Sunday, April 13, 2003

Shi'ite clerics move to assume authority in Baghdad

I'm in charge, only for the sake of God," said Sayyid Sadeq Aalaq, 60, the leader of the small, modest Imam Ali Mosque, the first to be built in the neighborhood. But he added, "I don't covet power or authority."

Claiming control over six of the neighborhood's 79 districts, he seemed to have both, and he worked with an enthusiasm that belied his age. Since Hussein's fall, he has used the mosque's loudspeaker -- powered by a generator during Baghdad's lingering blackout -- to broadcast an edict by Sistani forbidding looting. He has organized meetings with former police officers and is eager for them to return to their jobs. He has also started forming popular committees that would oversee the return of electricity, water distribution and food handouts, once the task of the Baath Party that crumbled hours before U.S. troops captured the city.

On his own initiative, Aalaq organized a meeting Saturday for leaders of the neighborhood's mosques. Among their priorities is to ease tensions between Sunnis and Shiites that erupted Friday at Abrar Mosque -- a rare Sunni place of worship in the neighborhood. In the dispute, a gun battle broke out that lasted four hours, until dawn. Although no one was killed, it was a sobering reminder of underlying tensions.

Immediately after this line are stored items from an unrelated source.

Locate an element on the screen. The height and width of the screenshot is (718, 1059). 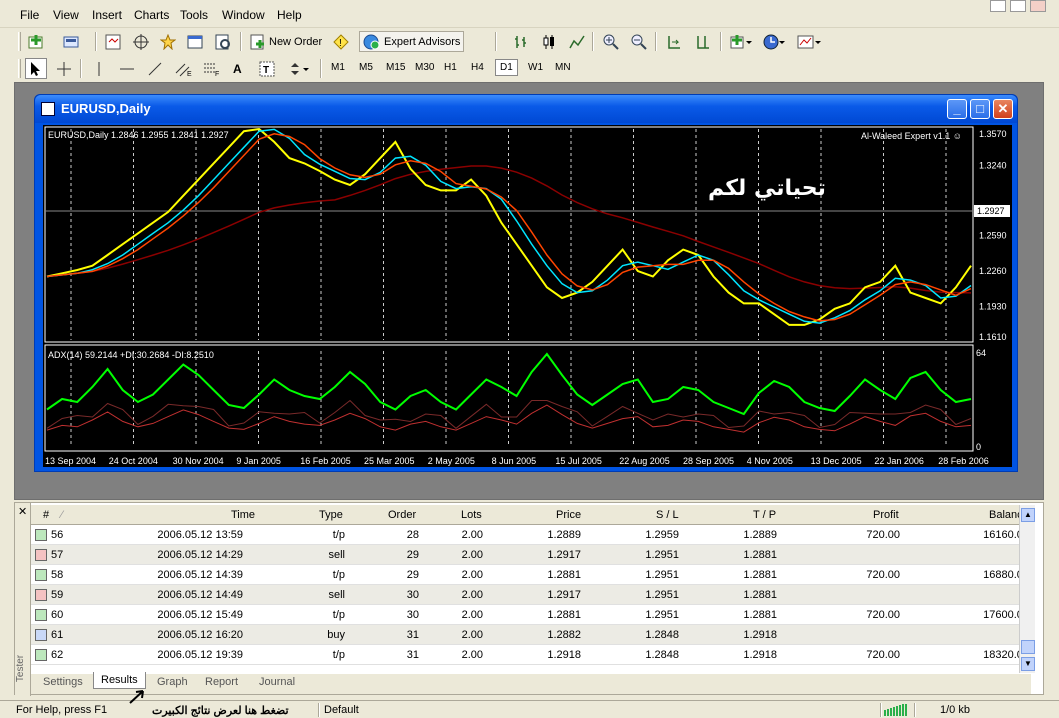
arrows-tool is located at coordinates (299, 68). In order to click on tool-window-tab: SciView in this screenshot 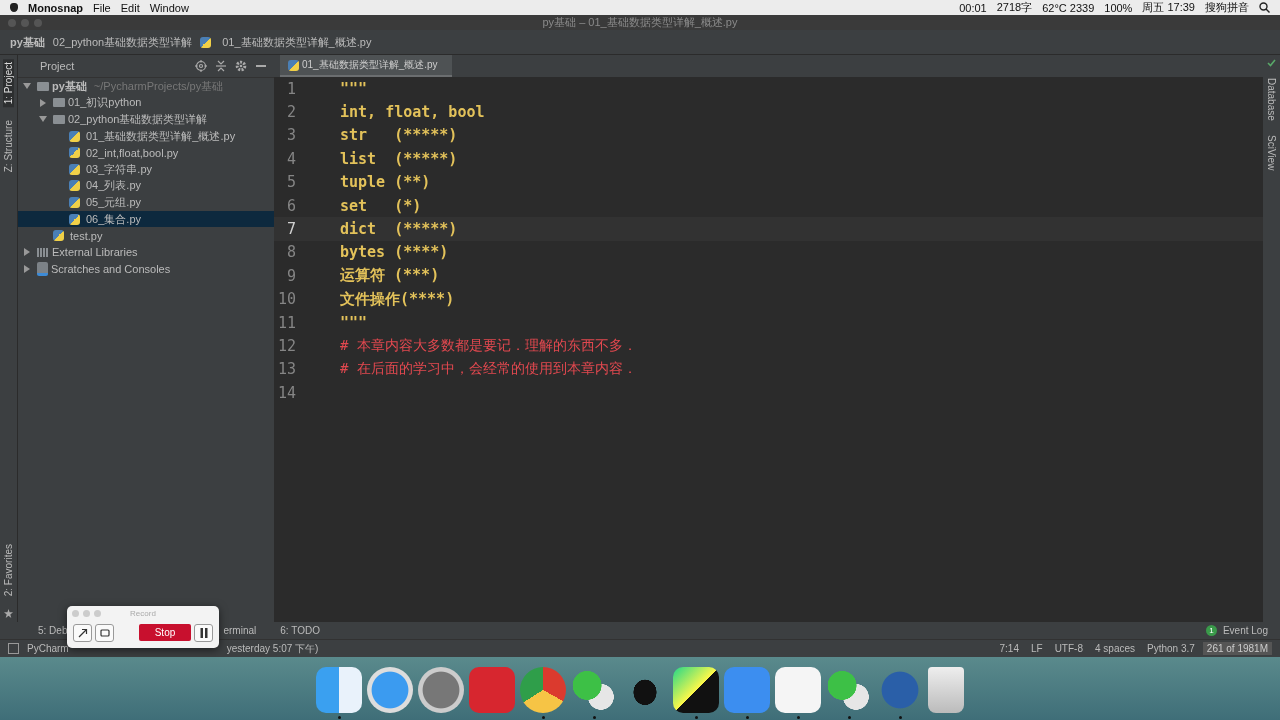, I will do `click(1272, 152)`.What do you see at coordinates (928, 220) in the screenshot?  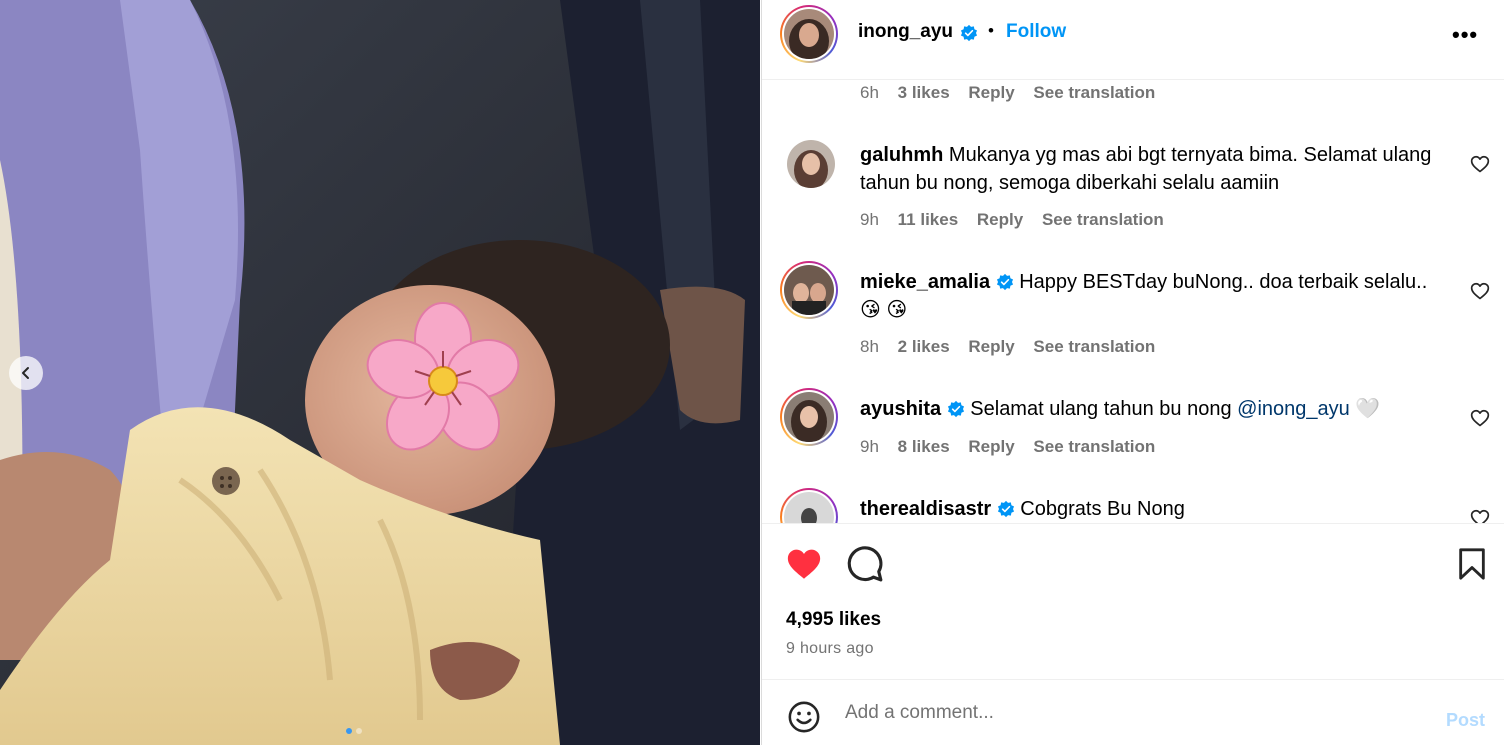 I see `comment-likes: 11 likes` at bounding box center [928, 220].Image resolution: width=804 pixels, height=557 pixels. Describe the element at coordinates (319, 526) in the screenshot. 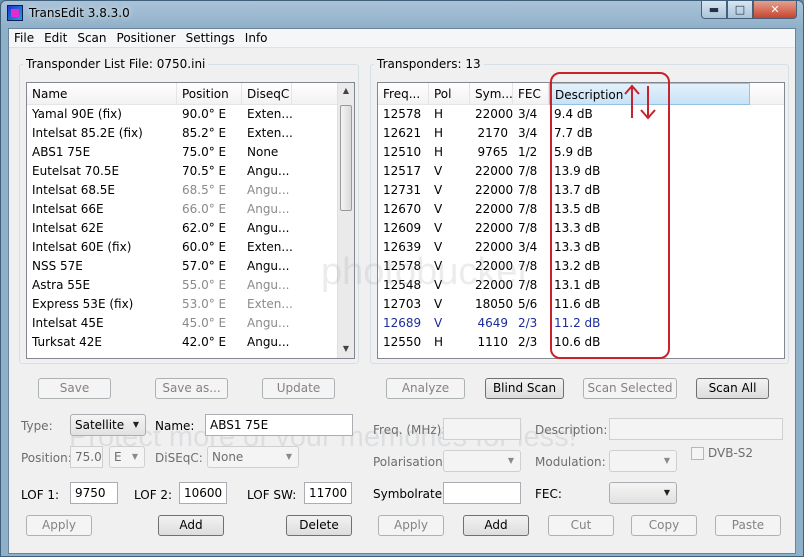

I see `satellite-delete-button: Delete` at that location.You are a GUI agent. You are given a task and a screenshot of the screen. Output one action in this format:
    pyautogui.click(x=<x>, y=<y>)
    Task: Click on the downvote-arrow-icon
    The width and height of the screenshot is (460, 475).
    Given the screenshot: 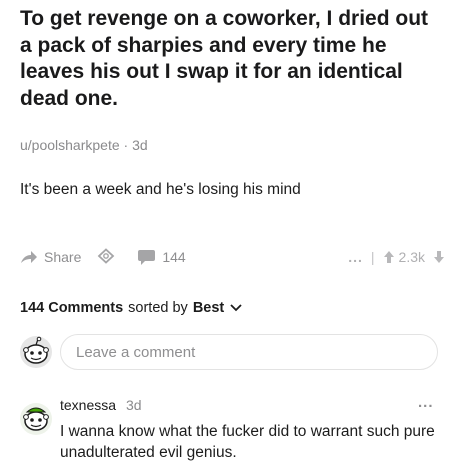 What is the action you would take?
    pyautogui.click(x=439, y=257)
    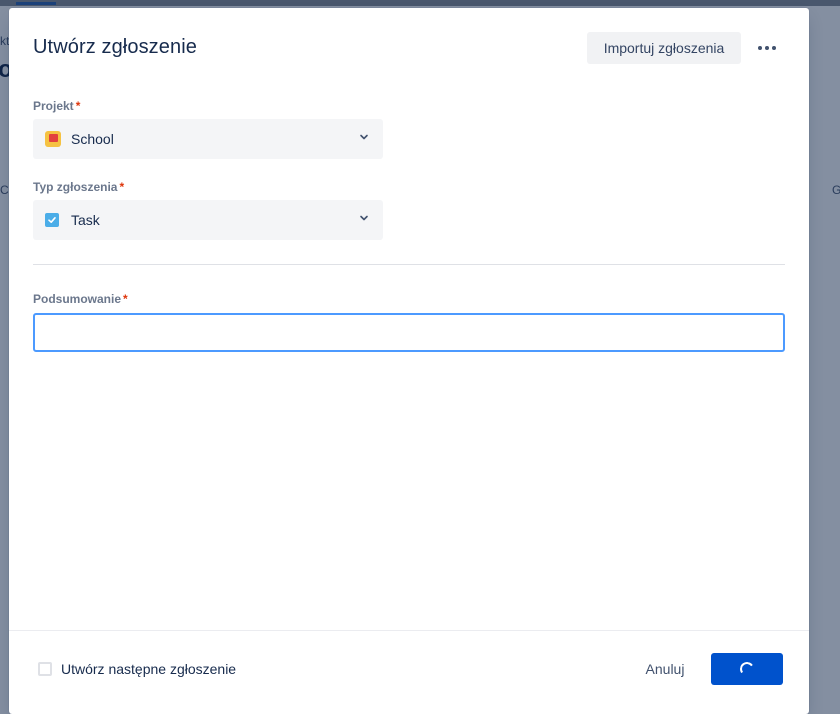 This screenshot has width=840, height=714. I want to click on issue-type-select: Task, so click(208, 220).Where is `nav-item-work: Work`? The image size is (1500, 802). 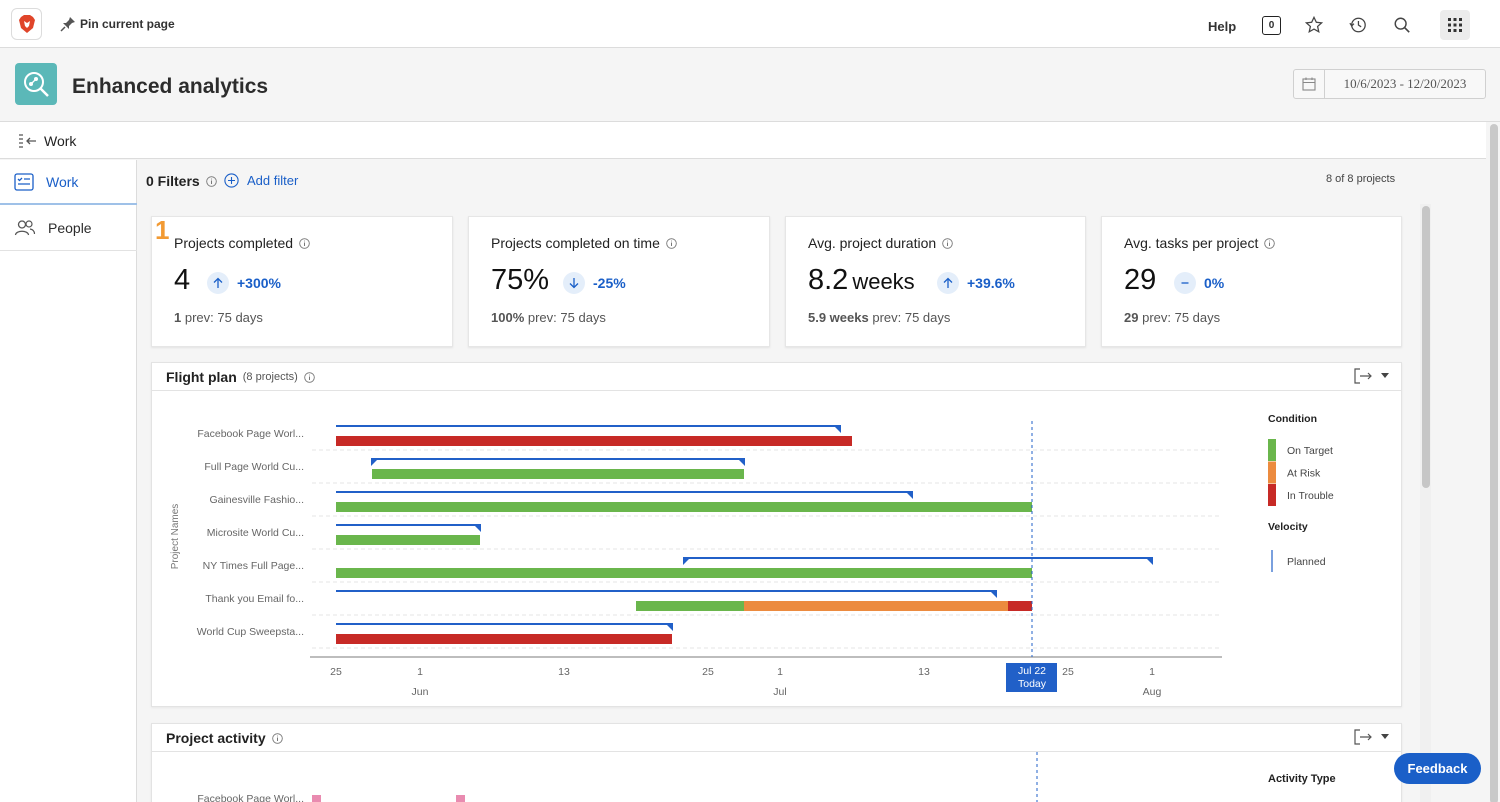
nav-item-work: Work is located at coordinates (68, 182).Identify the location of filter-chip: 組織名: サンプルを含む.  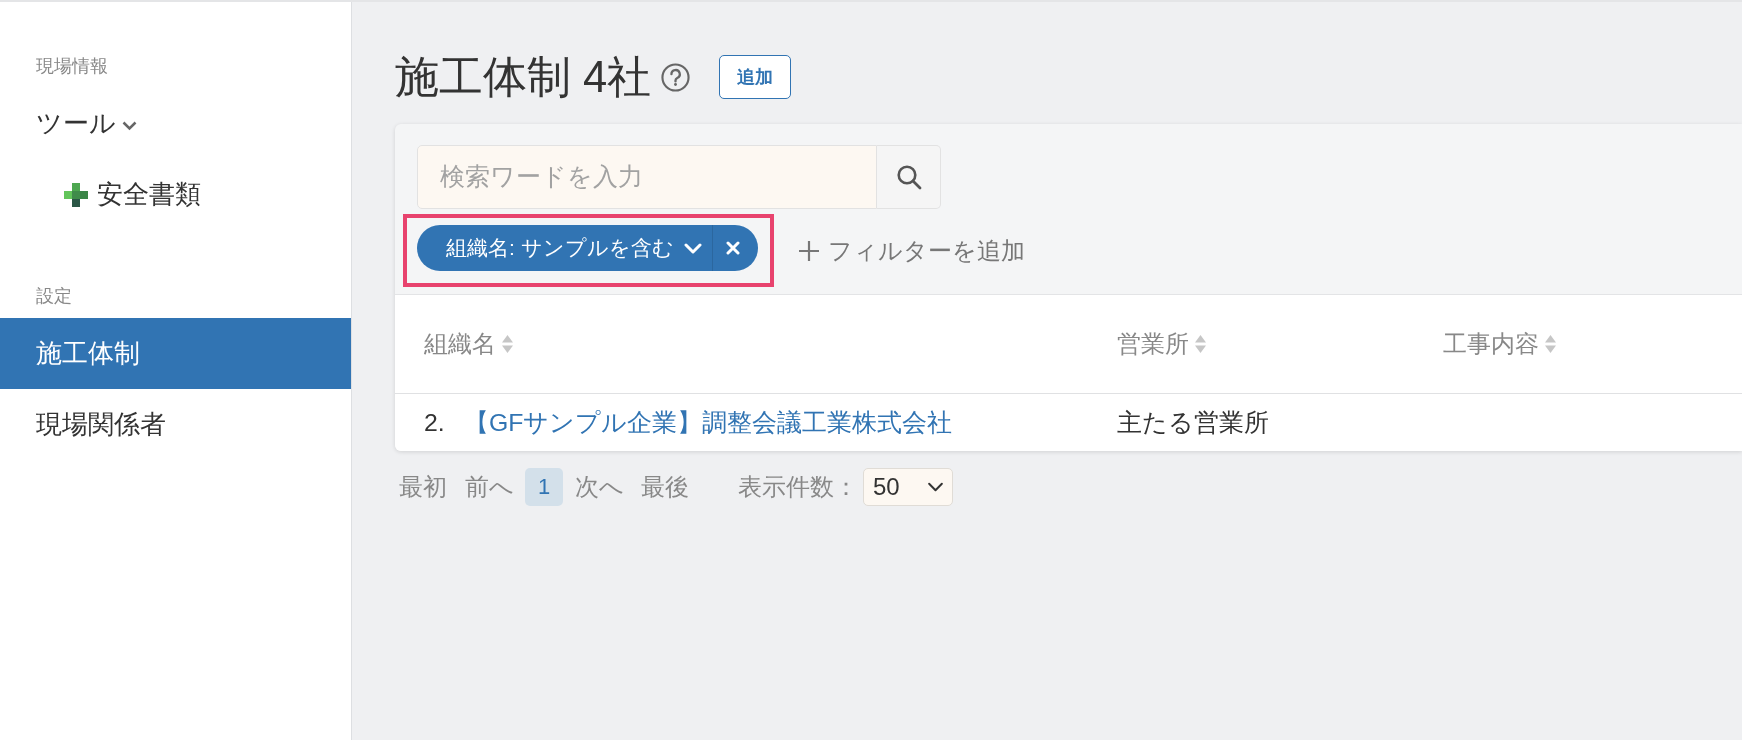
(564, 248).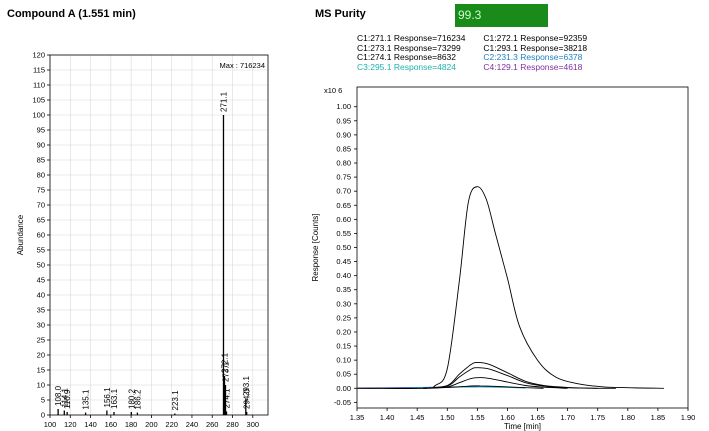 The width and height of the screenshot is (709, 431). What do you see at coordinates (38, 56) in the screenshot?
I see `y-tick-label: 120` at bounding box center [38, 56].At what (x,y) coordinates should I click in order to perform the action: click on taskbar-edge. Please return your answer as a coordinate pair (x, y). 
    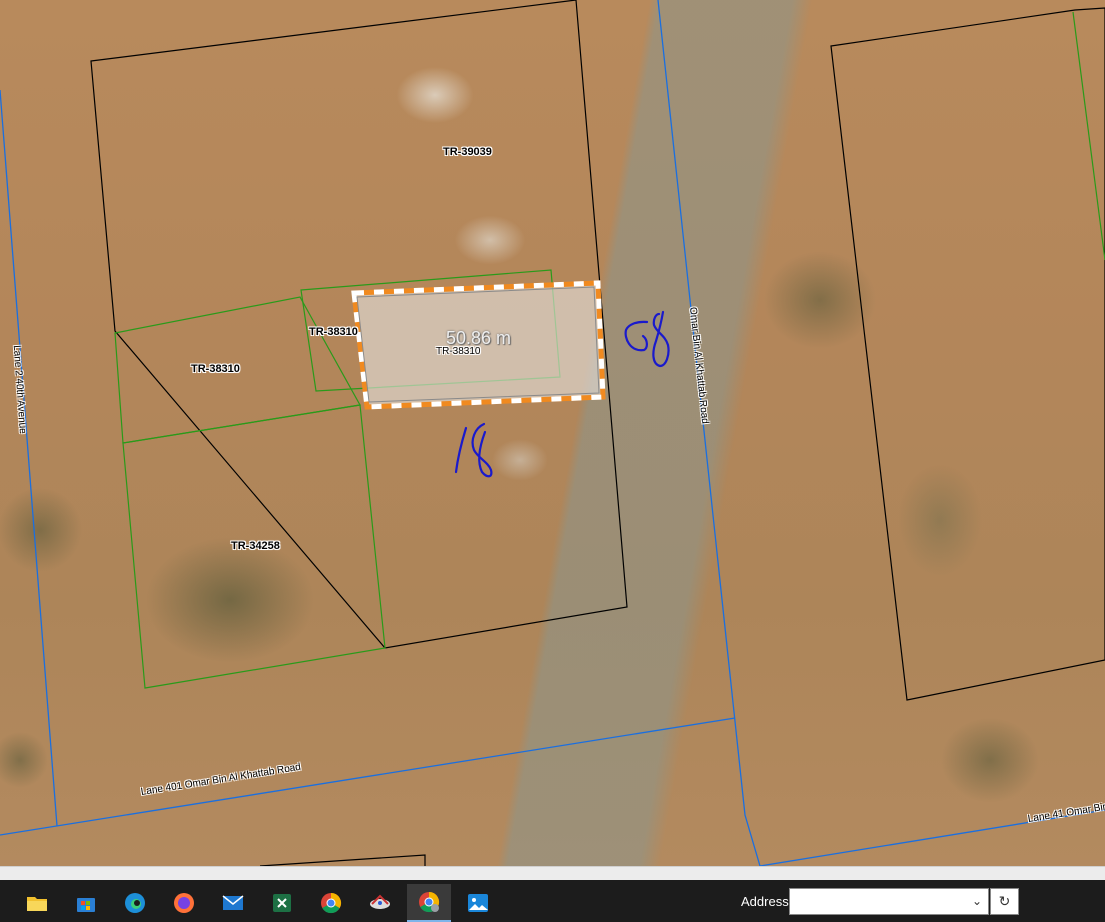
    Looking at the image, I should click on (135, 903).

In days regulated by the call to prayer, Aalaq said, he is driven every two hours by a neighbor in a battered 1980 Toyota to inspect checkpoints in his territory. This morning, he went to bakeries, insisting they make bread available to residents. "I had to order them," he said, leaning on a cane and draped in a gray cape with gold trim. "I had to be forceful. They said, 'Okay, we'll bake.' "

In Aalaq's remarks are signs of what will be required for credibility in postwar Iraq -- a record of resistance to the Hussein government and independence from the Americans. He said his authority was derived, in part, from his family's suffering. Seven of his relatives were executed in 1982 for membership in the Dawa Party, an outlawed Shiite group that, for a time, waged a bloody struggle against the government. He never saw their bodies. Over a three-month period, his family was simply handed their death certificates by the neighborhood Baath Party official, the names Kadhim, Hussein, Salam, Adnan, Hassan, Hayat and Mohammed scrawled across the top.

His son, Mortadha, fled the neighborhood after the riots in 1999, and was smuggled into Lebanon for about $250."Everybody likes me. They follow my orders," Aalaq said. "They know we are good people, and they know we have suffered."

With far less bitterness, he carries the same reticence in dealing with U.S. forces, refusing to meet any as long as they stay in Iraq.

"The Americans asked to talk to me, but I refused," Aalaq said, sitting in an office at the mosque. Overhead was a portrait of Ali, the prophet Muhammad's son-in-law whom Shiites believe was his rightful heir. "If I met with them, my popularity would collapse."

It's a fascinating, lengthy look at a very complex situation.